Wie i so vor mi hin hatsch, hab ich plötzlich a Erleuchtung. Nämlich dass des mit der Erleuchtung ned so hinhaut, bestenfalls mit der Beleuchtung. I hab nämlich mittlerweile an Sonnenbrand am Hirn, weil i mei Kappl im Auto liegenlassen hab und wir dem Ozonloch sei Dank im Advent auf 1500m Höhe strahlenden Sonnenschein bei wolkenlosen Himmel und 18° ham!
Des erklärt auch warum uns a paar Wanderer in der Kurzen, fröhlich "n' Tach auch!" grüssend und mit an blunzenroten Zwiefel entgegengekommen sind.
Die san nimmer englisch, de san scho fast durch!
Ok, ka Erleuchtung aber immerhin a Erkenntnis.
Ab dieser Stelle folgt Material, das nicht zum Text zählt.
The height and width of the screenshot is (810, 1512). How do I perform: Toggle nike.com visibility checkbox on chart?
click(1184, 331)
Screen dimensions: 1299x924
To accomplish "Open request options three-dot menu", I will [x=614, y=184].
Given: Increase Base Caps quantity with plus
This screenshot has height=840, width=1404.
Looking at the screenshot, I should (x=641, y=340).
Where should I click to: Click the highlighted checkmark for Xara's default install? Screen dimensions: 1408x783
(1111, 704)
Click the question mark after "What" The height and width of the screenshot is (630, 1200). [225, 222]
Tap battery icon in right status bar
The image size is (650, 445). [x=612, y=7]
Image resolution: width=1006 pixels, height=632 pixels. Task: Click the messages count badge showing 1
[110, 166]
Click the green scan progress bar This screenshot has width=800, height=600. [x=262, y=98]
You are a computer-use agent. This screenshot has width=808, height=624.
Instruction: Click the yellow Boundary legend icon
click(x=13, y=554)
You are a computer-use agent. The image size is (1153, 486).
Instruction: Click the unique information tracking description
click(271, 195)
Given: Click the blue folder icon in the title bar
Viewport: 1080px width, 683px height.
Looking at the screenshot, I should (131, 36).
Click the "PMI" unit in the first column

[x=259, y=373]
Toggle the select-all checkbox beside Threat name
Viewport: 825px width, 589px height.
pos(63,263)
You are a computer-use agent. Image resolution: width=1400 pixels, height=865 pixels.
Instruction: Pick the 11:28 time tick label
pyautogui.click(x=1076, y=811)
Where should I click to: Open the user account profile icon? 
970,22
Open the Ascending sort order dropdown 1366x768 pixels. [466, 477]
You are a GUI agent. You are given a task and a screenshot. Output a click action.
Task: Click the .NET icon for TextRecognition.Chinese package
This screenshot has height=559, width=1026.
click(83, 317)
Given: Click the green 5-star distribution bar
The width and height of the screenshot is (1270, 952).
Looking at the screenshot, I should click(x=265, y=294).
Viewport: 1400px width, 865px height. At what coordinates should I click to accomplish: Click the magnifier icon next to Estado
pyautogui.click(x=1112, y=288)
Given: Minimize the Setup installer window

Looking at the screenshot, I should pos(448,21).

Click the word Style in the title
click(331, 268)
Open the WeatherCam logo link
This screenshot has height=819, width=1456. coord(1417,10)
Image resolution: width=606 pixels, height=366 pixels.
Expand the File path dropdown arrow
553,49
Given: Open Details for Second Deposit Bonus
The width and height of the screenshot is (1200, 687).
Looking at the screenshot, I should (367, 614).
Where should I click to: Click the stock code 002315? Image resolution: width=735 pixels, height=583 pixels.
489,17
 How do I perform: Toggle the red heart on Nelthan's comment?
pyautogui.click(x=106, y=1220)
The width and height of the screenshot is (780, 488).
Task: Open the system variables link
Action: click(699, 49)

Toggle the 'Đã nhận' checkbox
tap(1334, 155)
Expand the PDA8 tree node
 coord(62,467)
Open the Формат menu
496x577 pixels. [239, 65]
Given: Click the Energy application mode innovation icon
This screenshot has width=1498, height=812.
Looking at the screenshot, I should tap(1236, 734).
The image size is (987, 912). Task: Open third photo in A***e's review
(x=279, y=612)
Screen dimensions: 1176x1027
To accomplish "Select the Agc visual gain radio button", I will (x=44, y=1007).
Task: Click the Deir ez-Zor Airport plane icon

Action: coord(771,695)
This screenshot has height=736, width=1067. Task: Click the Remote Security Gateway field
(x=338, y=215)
Vielleicht fangen die ersten Schritte zur Infinite Flame of Wisdom ja so an....wos was i!
Schliesslich erreich ich an Tempel der Einkehr, genauer gesagt a Berghütte.
Heraussen, wegen der vorhin erwähnten Ozonloch-Konsequenzen, ist alles voll, ka Sitzplatz frei.
I kunnt mi auf an Staa setzen und verkühlen oder Hämo's kriegen oder alles beide.
Vielleicht is des a Prüfung?
Die Buddherianer sabbeln ja ständig was von irdischen Leiden daher und dass des ois so Oasch is auf der Wööd und dass nur auf die Erlösung warten damits 's Nirvana erreichen..... ja dann daschiass di endlich du Trottel, du Ohgscherter!
Da geht ma glei die Gall' über bei so viel Suderei!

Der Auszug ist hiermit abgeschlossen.